**Document segment:**
== == ==

When everyday life gets a little too stressful, many of us start to dream about packing our bags and disappearing for a while. In The Leisure Seeker, a couple does just that—but it isn’t the kind of fun-filled adventure that most of us dream of having.
The Leisure Seeker begins as John and Ella Spencer (Donald Sutherland and Helen Mirren) run away from their home in Massachusetts. Instead of going in for another round of treatments that don’t seem to be helping, Ella wants to take John to visit Hemingway’s house in Key West—the place they’ve always dreamed of visiting. And with John’s memory and her health quickly fading, she knows their time is limited. So, without telling their children, they pack up their old Winnebago, which they’ve named The Leisure Seeker, and set out on their adventure down the coast.
From the beginning of The Leisure Seeker, it’s clear that this isn’t a wacky comedy about a couple of old people who decide to escape their overbearing children and head off to have some fun. John and Ella are struggling to deal with her terminal illness and his accelerating dementia. Their time together is coming to its end, and this is their last hurrah. And that sets the tone for a sweet but entirely melancholy experience.

== == ==

**Data shown:**
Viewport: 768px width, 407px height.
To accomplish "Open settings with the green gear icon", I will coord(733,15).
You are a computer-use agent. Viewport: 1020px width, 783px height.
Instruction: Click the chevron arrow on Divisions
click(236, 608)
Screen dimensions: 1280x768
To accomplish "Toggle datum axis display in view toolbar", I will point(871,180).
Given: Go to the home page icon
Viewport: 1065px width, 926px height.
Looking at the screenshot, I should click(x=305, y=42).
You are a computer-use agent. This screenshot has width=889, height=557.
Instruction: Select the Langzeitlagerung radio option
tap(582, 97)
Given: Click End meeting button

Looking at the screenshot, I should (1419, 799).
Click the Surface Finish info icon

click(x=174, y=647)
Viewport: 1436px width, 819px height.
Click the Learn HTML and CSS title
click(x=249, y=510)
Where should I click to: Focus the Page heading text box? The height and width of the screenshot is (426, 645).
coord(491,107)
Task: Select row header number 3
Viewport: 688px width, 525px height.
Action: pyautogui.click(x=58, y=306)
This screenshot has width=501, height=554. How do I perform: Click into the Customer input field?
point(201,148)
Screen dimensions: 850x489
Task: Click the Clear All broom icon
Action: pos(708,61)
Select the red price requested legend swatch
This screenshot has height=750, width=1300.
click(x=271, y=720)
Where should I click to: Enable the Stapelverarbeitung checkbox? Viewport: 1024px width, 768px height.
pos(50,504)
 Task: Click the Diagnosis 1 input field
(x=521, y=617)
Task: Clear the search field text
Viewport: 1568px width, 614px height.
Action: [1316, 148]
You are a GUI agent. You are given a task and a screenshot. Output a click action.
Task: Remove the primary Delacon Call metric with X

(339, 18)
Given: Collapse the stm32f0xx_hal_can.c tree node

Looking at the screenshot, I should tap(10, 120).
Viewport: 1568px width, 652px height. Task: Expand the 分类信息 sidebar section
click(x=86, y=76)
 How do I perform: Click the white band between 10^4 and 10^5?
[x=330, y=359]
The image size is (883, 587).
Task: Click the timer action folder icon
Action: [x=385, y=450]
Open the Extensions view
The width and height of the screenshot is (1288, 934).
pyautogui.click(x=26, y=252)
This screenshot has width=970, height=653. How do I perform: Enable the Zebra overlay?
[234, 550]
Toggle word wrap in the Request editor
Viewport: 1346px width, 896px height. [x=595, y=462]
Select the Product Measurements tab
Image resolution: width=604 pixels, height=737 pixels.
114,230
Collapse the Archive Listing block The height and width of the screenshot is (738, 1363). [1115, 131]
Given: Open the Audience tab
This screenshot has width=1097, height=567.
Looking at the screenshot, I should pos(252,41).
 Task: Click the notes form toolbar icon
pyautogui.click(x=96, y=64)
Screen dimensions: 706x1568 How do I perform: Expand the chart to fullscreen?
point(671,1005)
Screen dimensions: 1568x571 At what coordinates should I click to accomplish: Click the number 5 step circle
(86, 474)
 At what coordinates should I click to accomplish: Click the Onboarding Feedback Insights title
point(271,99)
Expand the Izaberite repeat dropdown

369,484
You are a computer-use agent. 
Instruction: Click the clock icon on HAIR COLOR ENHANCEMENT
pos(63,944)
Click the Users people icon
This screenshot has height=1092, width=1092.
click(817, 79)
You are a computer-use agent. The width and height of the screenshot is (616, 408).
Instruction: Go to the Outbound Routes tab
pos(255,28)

== == ==

**Exercise instructions:**
1 – For each statement, answer yes or no according to the review of The Leisure Seeker, and quote the text's deciding words exactly: (a) John and Ella tell their children before they leave. (b) Ella wants to visit Hemingway's house in Key West. (c) The film is a wacky comedy.
2 – Extract the passage of the review of The Leisure Seeker from "The Leisure Seeker begins" to "down the coast.".
The material plays no part in what comes next.

**Responses:**
1 –
(a) No: "without telling their children"
(b) Yes: "Ella wants to take John to visit Hemingway’s house in Key West"
(c) No: "this isn’t a wacky comedy"

2 –
The Leisure Seeker begins as John and Ella Spencer (Donald Sutherland and Helen Mirren) run away from their home in Massachusetts. Instead of going in for another round of treatments that don’t seem to be helping, Ella wants to take John to visit Hemingway’s house in Key West—the place they’ve always dreamed of visiting. And with John’s memory and her health quickly fading, she knows their time is limited. So, without telling their children, they pack up their old Winnebago, which they’ve named The Leisure Seeker, and set out on their adventure down the coast.